Recent Improvement/ Domestication Signals in Feral Populations
Very little overlap existed between the selective sweeps detected in
modern domesticated populations, and those detected in the two feral
populations. Several genes have been previously identified as likely
being highly important in modern domestication, by dint of being present
in selective sweeps detected in multiple domesticated breeds (Rubin,
Zody et al. 2010). In particular, the genes TSHR , BCDO2 ,
and SEMA3A were the three genes present in the strongest domestic
sweep regions in the Rubin et al study, and in the case of TSHRand BCDO2 also contained exonic non-synonymous mutations. It is
important to note that these selective sweeps identified in (Rubin, Zody
et al. 2010) and Qanbari et al (2019) almost certainly represent modern
improvement-related domestication genes, whereby very strong recent
selection is occurring in modern broiler and layer breeds, as opposed to
early domestication-related genes that were selected during the initial
phases of chicken domestication.
In the case of TSHR , the gene is located at 40.97Mb-41.02Mb on
chromosome 5. A sweep covering 40.4-40.8Mb was detected in both feral
populations using Tajima’s D (see Supplementary Table 6), whilst a sweep
was detected using CLR in the Bermudian population at 40.17-40.19Mb, and
at 41.3Mb in the Kauai population (see Supplementary Table 4). None of
these actually overlap the TSHR gene itself, and the allele
frequency of the exonic mutation locus (present at 41020256-61bp) was
found to be variable. In the case of the Bermudian population, the SNP
present had a frequency of 3 homozygote reference individuals, 11
heterozygote individuals, and 7 homozygote variant individuals, whilst
the Hawaiian population had an allele frequency of 7 variant
homozygotes, 4 heterozygotes, and 12 homozygous alternate individuals.

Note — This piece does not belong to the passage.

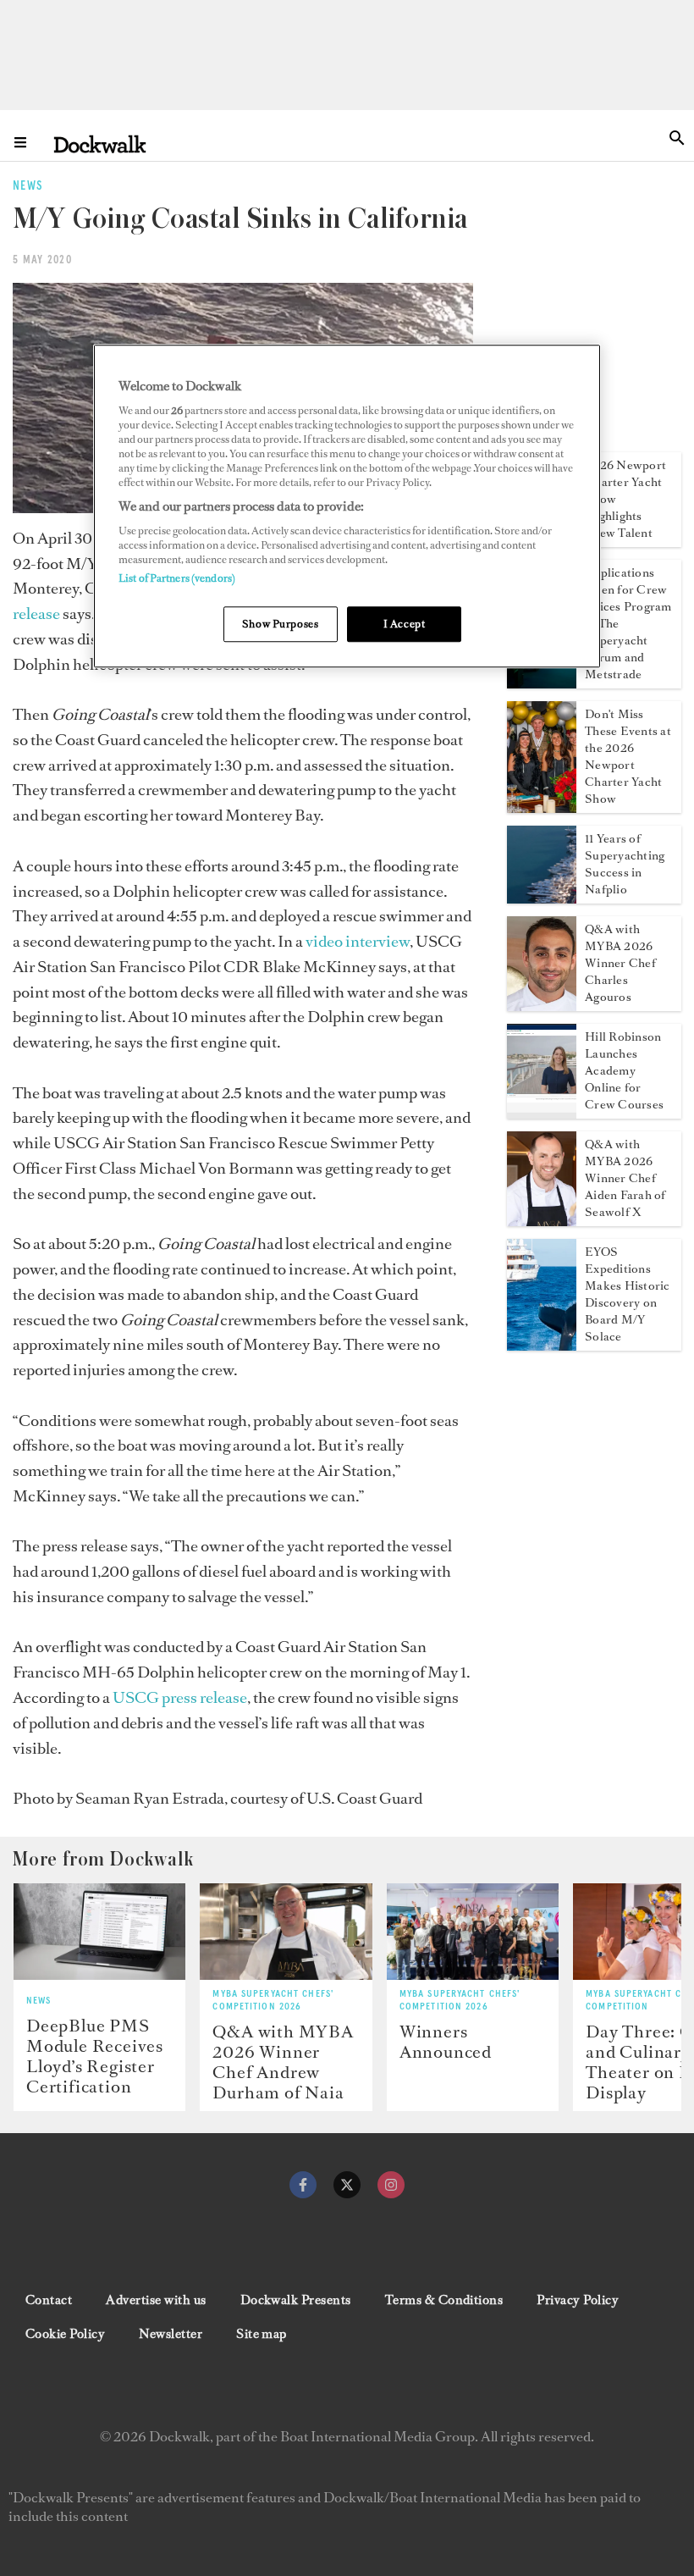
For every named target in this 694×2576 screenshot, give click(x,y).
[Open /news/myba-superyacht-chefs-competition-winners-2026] (473, 1931)
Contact (48, 2299)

When assessing the Tajima’sD result for the specific sweep region in the
Kauai population we get a Tajima’sD statistic of 1.4, with the 1%
cut-off threshold being 3.4. In the case of the Bermudian population,
two Tajima’s D statistics were calculated (for 40960000-41000000 and
41000000-41040000) with values of 2.9 and 3.5, with one being above the
1% threshold of 3.3.
Similarly, only one sweep was present within the relative vicinity ofBCDO2 (located at 6140660-6152816bp), with this sweep being
detected at 6.5Mb in the Bermudian population using CLR (see
Supplementary Table 4). In the case of the Tajima’sD statistic for this
specific sweep region, for the Bermudian population this was 1.3 (with
the cut-off being 3.3) and for the Kauai population this value was 1.1
(with the cut-off being 3.4), showing no significant fixation.
In contrast, a consensus sweep (found using both CLR and Tajimas’D) was
detected in the Kauai population at 9.4-9.44Mb on chromosome 1, that
fully overlapped the gene SEMA3A (9.34Mb-9.51Mb), and is
therefore the only one of these three improvement/ domestication genes
that has reliable support for being present in a feral population (see
Supplementary Table 8). In this case it appears that SEMA3A is
either undergoing further positive selection within feral populations,
or it retains a signal of earlier artificial selection (e.g. due to
selective neutrality and/or loss of non-domesticated alleles as the
population became feral). One further point is the gene tSNARE1,which was identified in the feralisation-related selective sweeps, is
also identified (albeit not as strongly as the above-mentioned genes) in
an earlier analysis of domestication-related G. gallus loci (Rubin et al
2010). This once again highlights the possibility that some of the
polymorphisms selected during domestication may still be advantageous
beyond captive environments, regardless of whether they serve the same
functional role(s) in feral habitats.